━━ RECORDED INFORMATION ━━

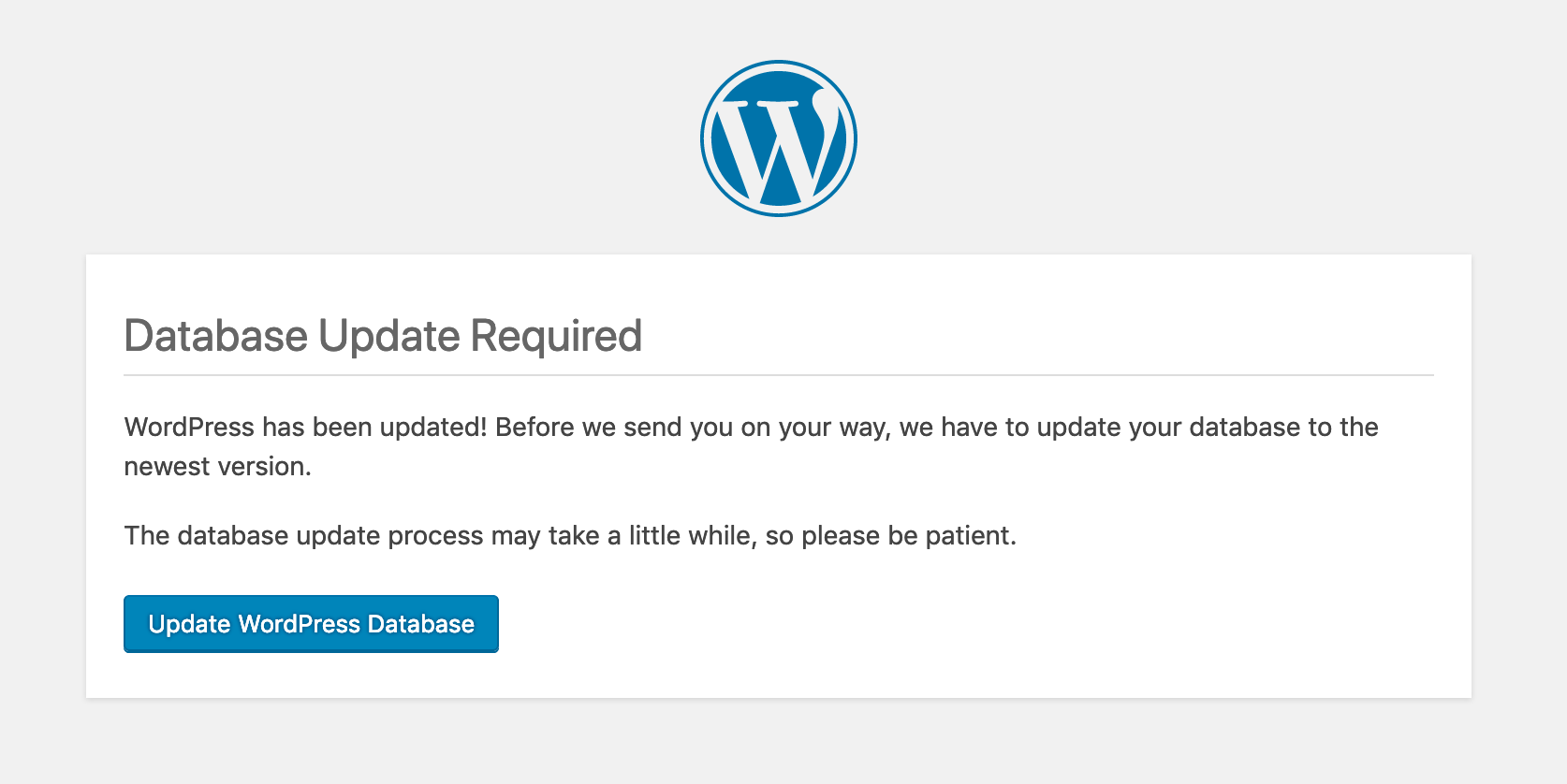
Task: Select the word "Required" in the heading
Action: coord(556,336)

━━━
━━ RECORDED INFORMATION ━━

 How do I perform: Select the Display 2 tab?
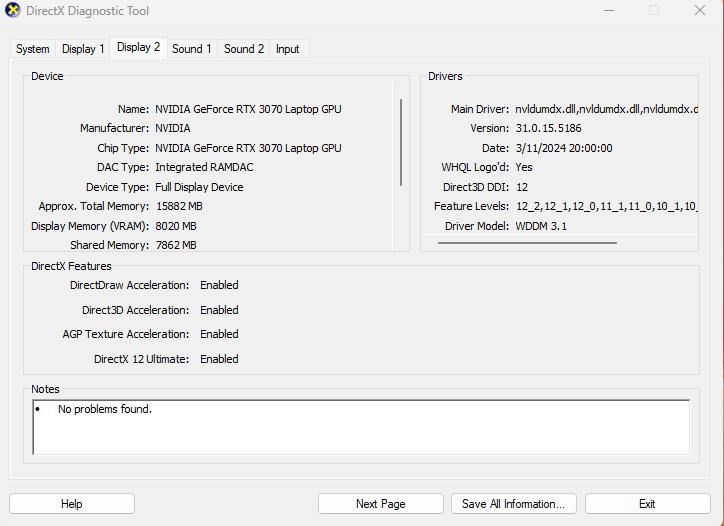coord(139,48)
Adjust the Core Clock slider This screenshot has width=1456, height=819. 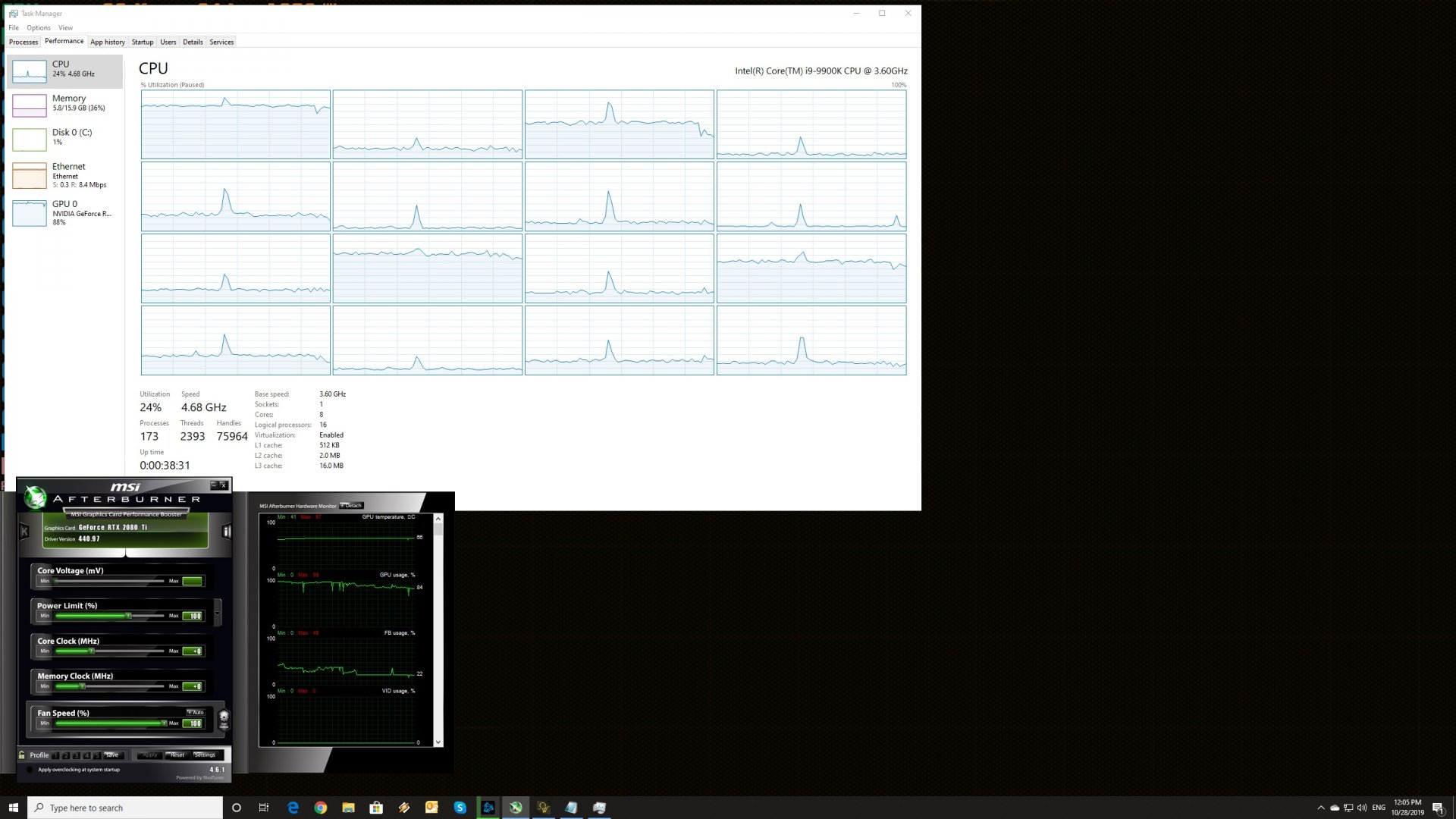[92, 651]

━━━
━━ RECORDED INFORMATION ━━

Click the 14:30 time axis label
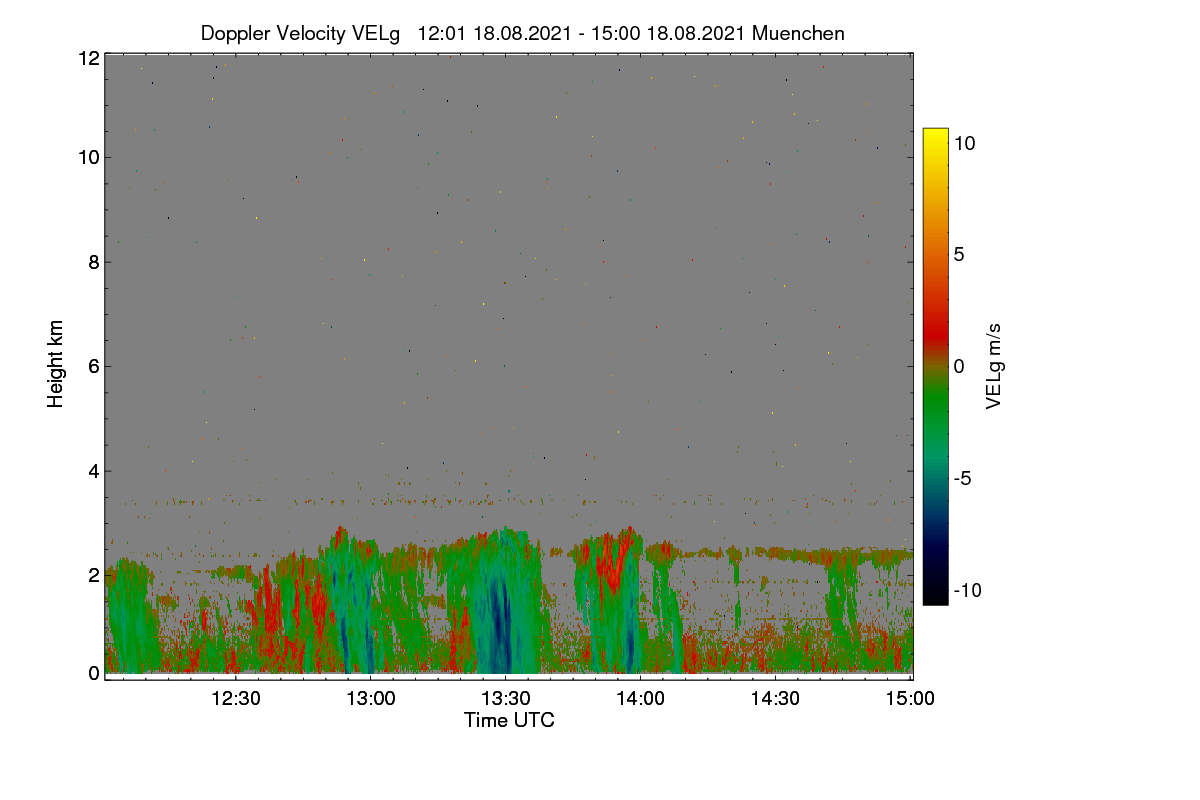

━━━

TASK: Count the lines in the items above that contain the word "Select". Reply with the number alone.

CORRECT RESPONSE: 2